29. A double-stranded ribonucleic acid molecule of claim 25 comprising a sense/antisense sequence pair selected from the group consisting of SEQ ID NOS: 23/24 and 13/14.

30. A double-stranded ribonucleic acid molecule of claim 25 comprising a sense/antisense sequence pair selected from the group consisting of SEQ ID NOS: 29/30 and 7/8.

31. A double-stranded ribonucleic acid molecule comprising a sense strand sequence selected from the group consisting of SEQ ID NOS: 151, 249, 261, 231, 275, 253, 211, 265, 181, 185, 209, 299, 295, 279 and 219; and an antisense strand sequence selected from the group consisting of SEQ ID NOS: 152, 250, 262, 232, 276, 254, 212, 266, 182, 186, 210, 300, 296, 280 and 220.

32. A double-stranded ribonucleic acid molecule of claim 31 comprising a sense/antisense sequence pair selected from the group consisting of SEQ ID NOS: 151/152 and 249/250.

33. A double-stranded ribonucleic acid molecule of claim 31 comprising a sense/antisense sequence pair selected from the group consisting of SEQ ID NOS: 261/262, 231/232, and 275/276.

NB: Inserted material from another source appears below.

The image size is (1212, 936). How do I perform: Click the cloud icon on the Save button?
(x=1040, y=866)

34. A double-stranded ribonucleic acid molecule of claim 31 comprising a sense/antisense sequence pair selected from the group consisting of SEQ ID NOS: 253/254, 211/212, and 265/266.

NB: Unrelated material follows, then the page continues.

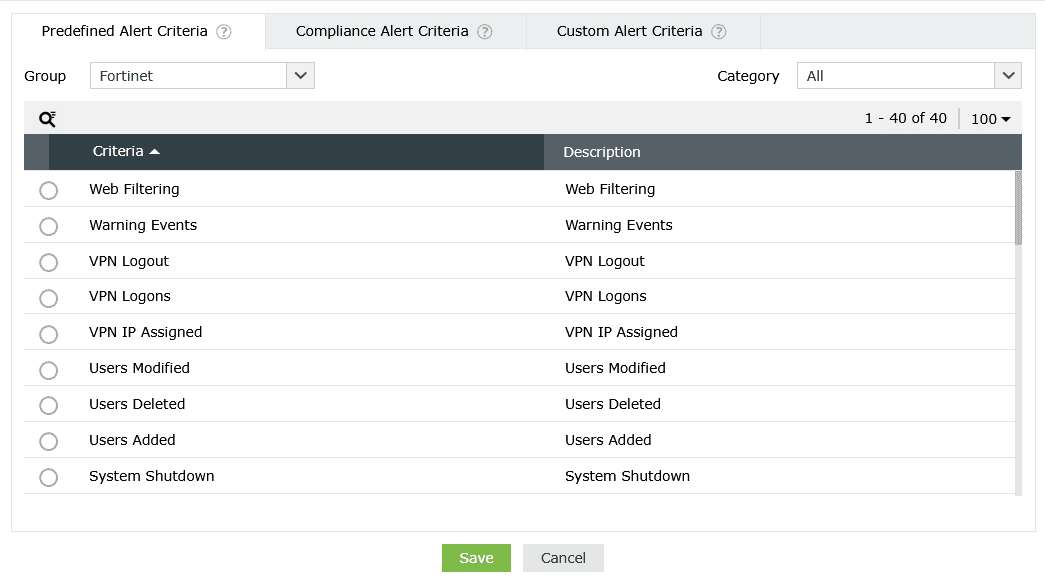Select the Web Filtering radio button
1045x578 pixels.
tap(48, 190)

35. A double-stranded ribonucleic acid molecule of claim 31 comprising a sense/antisense sequence pair selected from the group consisting of SEQ ID NOS: 181/182, 185/186, and 209/210.

36. A double-stranded ribonucleic acid molecule of claim 31 comprising a sense/antisense sequence pair selected from the group consisting of SEQ ID NOS: 299/300, 295/296, 279/280 and 219/220.

37. A cell, tissue or non-human organism comprising the double-stranded ribonucleic acid molecule as defined in claim 25.

38. A cell, tissue or non-human organism comprising the double-stranded ribonucleic acid molecule as defined in claim 31.

39. A pharmaceutical composition comprising the double-stranded ribonucleic acid molecule as defined in claim 25 and a pharmaceutically acceptable carrier, stabilizer or diluent.

40. A pharmaceutical composition comprising the double-stranded ribonucleic acid molecule as defined in claim 31 and a pharmaceutically acceptable carrier, stabilizer or diluent.